Task requirements ::
• a. According to the passage on the Sestigers, in which suburb was the movement started?
• b. Resume the passage on the Sestigers, picking up after its final sentence.

Page excerpt ::
□ □ □ □ □ □ □

The Sestigers (Sixtiers), also known as the Beweging van Sestig ("the movement of the sixties"), were a dissident literary movement of Afrikaans-language poets and writers in South Africa under apartheid. The movement was started in the beachside Cape Town suburb of Clifton during the early 1960s by André Brink and Breyten Breytenbach, under the mentorship of Uys Krige and Jack Cope, and in continuation of a tradition in South African literature pioneered in the 1920s by Roy Campbell, William Plomer, and Laurens van der Post.

The Sestigers sought to elevate Afrikaans as a literary language and use it as a medium for speaking truth to power against the extreme Afrikaner nationalist and white supremacist National Party and its policies of both Apartheid and censorship in South Africa.

□ □ □ □ □ □ □

Given records ::
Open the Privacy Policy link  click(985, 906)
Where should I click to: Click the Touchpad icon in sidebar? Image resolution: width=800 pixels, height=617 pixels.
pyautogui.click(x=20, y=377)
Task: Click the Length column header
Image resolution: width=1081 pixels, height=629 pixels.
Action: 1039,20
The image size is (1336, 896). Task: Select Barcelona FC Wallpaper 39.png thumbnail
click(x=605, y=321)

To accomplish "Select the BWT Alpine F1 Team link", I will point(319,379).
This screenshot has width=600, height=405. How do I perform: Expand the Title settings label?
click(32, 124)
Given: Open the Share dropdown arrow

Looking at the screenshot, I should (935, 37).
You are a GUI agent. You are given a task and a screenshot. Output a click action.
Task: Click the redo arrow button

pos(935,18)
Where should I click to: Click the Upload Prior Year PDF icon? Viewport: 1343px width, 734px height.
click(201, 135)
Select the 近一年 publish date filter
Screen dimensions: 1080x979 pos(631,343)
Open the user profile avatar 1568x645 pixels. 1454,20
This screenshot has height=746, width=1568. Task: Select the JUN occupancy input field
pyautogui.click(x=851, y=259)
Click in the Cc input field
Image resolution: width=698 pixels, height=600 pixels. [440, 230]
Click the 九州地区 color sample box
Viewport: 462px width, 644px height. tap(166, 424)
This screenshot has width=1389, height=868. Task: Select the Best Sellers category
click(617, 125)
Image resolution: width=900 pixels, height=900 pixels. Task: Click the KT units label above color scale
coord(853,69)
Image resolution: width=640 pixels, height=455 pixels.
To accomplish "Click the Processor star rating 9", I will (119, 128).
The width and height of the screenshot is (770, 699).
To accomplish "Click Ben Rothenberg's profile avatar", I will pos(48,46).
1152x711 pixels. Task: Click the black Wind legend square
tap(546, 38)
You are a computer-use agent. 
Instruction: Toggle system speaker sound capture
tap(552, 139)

□ □ □ □ □ □ □

Answers to this exercise ::
• a. Clifton, a beachside suburb of Cape Town.

• b.
Die Sestigers also included Reza de Wet, Etienne Leroux, Jan Rabie, Ingrid Jonker, Adam Small, Bartho Smit, Chris Barnard, Hennie Aucamp, Dolf van Niekerk, Abraham H. de Vries, and Elsa Joubert. These writers had often studied abroad (mainly in Paris) and under the widespread influence of existentialism attempted to face the innocent writing of Afrikaans literature. Thus they aimed at a dissident literature in both prose and poetry by emulating both European literary modernism and postmodernism to tackle the political, cultural, and sexual problems of South Africa under apartheid and eventually led to a phenomenal growth in the Afrikaans art in later decades. Judy H. Gardner has called the prose and poetry of die Sestigers, "literature in exile in its own country". In her biography of dissident poet Ingrid Jonker, Louise Viljoen called die Sestigers, "a cultural revolt within the heart of Afrikanerdom".